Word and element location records
──────────────────────────────

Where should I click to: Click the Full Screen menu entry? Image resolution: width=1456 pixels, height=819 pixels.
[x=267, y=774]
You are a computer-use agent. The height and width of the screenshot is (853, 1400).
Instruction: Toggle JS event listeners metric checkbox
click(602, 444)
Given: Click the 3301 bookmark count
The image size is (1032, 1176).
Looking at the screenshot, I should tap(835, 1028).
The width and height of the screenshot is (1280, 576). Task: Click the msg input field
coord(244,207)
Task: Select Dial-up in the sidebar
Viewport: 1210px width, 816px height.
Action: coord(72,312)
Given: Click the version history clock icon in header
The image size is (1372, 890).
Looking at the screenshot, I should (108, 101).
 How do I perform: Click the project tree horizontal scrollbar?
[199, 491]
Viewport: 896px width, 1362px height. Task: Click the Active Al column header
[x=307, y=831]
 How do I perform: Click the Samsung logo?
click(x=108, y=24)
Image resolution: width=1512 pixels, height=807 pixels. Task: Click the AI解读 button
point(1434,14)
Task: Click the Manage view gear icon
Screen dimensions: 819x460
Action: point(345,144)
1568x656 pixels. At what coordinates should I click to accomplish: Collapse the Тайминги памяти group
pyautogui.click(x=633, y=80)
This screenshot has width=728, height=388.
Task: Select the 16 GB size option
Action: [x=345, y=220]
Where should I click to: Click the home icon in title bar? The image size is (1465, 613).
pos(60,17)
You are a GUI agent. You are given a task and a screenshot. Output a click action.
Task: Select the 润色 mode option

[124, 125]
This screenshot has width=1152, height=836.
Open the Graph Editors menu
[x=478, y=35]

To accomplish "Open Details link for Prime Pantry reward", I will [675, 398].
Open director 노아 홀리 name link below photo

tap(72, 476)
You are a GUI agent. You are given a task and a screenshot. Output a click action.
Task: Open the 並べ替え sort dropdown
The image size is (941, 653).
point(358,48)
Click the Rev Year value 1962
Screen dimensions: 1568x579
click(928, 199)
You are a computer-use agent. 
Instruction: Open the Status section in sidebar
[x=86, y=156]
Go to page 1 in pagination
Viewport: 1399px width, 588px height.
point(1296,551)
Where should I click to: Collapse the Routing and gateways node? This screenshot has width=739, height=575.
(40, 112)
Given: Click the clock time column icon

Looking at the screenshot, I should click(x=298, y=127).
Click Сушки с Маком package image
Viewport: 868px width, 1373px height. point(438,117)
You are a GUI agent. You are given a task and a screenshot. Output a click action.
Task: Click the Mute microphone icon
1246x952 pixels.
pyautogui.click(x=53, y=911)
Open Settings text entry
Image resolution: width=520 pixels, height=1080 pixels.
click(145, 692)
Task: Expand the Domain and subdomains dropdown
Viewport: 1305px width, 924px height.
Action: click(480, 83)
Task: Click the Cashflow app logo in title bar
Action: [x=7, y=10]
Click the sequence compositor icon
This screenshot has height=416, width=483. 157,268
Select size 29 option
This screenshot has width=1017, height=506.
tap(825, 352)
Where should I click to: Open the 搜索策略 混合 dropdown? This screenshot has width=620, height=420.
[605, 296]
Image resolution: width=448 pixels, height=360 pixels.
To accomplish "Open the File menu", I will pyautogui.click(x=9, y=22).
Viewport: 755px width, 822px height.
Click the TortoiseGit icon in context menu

──────────────────────────────

→ WHAT TO DO: Reproduce verbatim the rows from the start of the rows through the line containing "Looking at the screenshot, I should tap(835, 1028).".

→ TASK SOLUTION:
Where should I click to: Click the Full Screen menu entry? Image resolution: width=1456 pixels, height=819 pixels.
[x=267, y=774]
You are a computer-use agent. The height and width of the screenshot is (853, 1400).
Instruction: Toggle JS event listeners metric checkbox
click(602, 444)
Given: Click the 3301 bookmark count
The image size is (1032, 1176).
Looking at the screenshot, I should tap(835, 1028).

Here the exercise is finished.